Open Access Dissertation

Date of Award

January 2016

Degree Type

Dissertation

Degree Name

Ph.D.

Department

Molecular Biology and Genetics

First Advisor

Henry Heng

Abstract

Multi-level heterogeneity is a characteristic feature of cancer cell populations. However, how a cell population regulates and maintains its cell population heterogeneity is not well understood. Based on conventional theories of genetic inheritance, cell division is precise, where a daughter cell inherits an identical karyotype from its mother cell. Therefore, errors that are generated during cell division occur at low frequencies that take prolonged time periods to accumulate. However, the overwhelming heterogeneity found in unstable cancers is largely inconsistent with current models of genetic inheritance. In order to determine the mechanism of how heterogeneity is regulated, the pattern of inherited traits, including karyotype and growth rate, are compared in cell lines with different degrees of genome instability.

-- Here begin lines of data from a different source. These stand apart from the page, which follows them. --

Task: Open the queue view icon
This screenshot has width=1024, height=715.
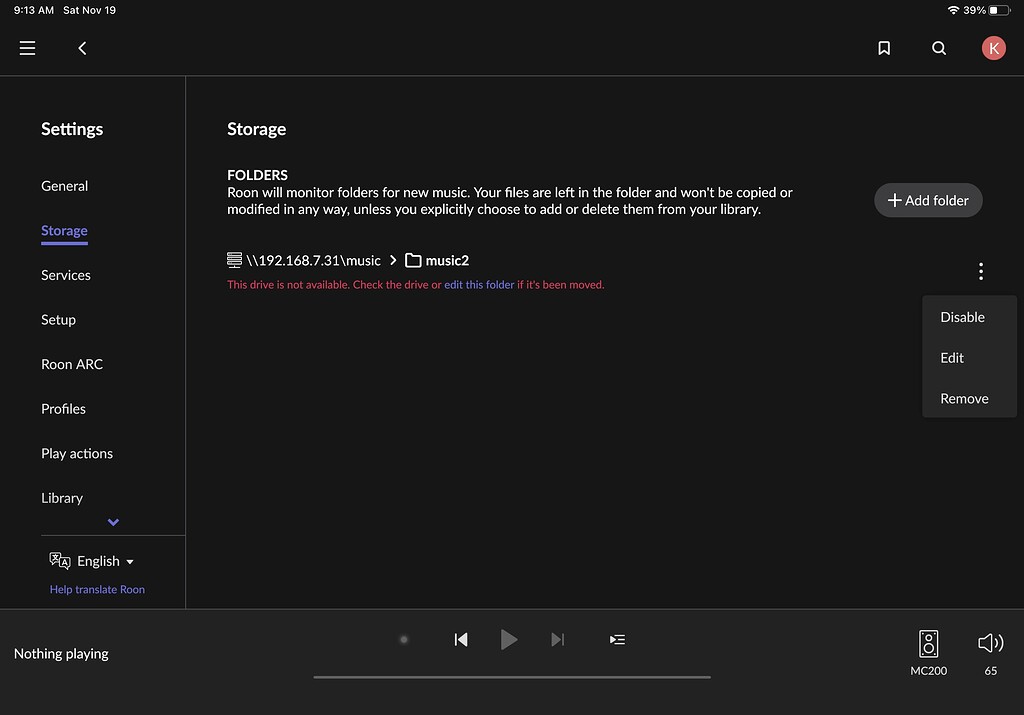Action: click(x=617, y=639)
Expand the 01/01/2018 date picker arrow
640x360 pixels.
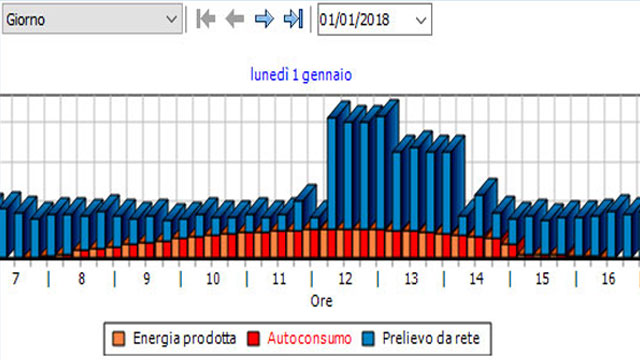tap(420, 20)
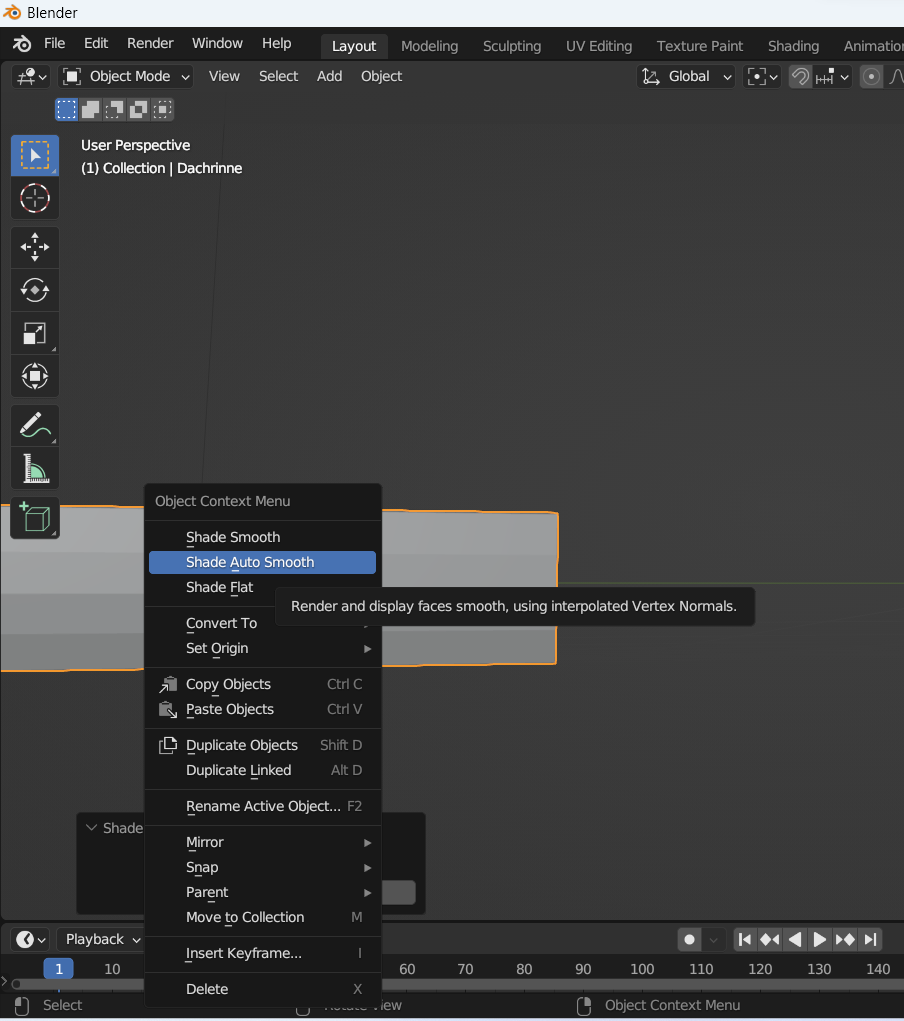This screenshot has width=904, height=1021.
Task: Click Delete in the context menu
Action: pos(207,989)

Single cell and population-based assays were conducted and illustrate the following: 1) single unstable cells cannot pass a specific karyotype or growth rate and instead pass a heterogeneous array of karyotypes and growth rates; 2) genome heterogeneity is linked to other heterogeneous features of the system, like growth heterogeneity; 3) cells that are outliers dominate cell population dynamics when the cell population is unstable; and 4) the statistical average does not give an accurate portrayal of unstable cell populations. Altogether, this suggests that genome instability leads to genome replacement-mediated macro-cellular evolution that precludes the clonal expansion of a few abnormal cells; and 2) a given degree of heterogeneity can be inherited from a single cell. Because a given degree of heterogeneity is inherited, and the specific variants change between cell passages, this inheritance is termed fuzzy inheritance. According to fuzzy inheritance, rather than passing specific changes, the potential to generate genomic variation is passed. Fuzzy inheritance provides a cell population with the necessary evolvability and explains how heterogeneity is regulated and maintained in normal tissue and in cancer cells.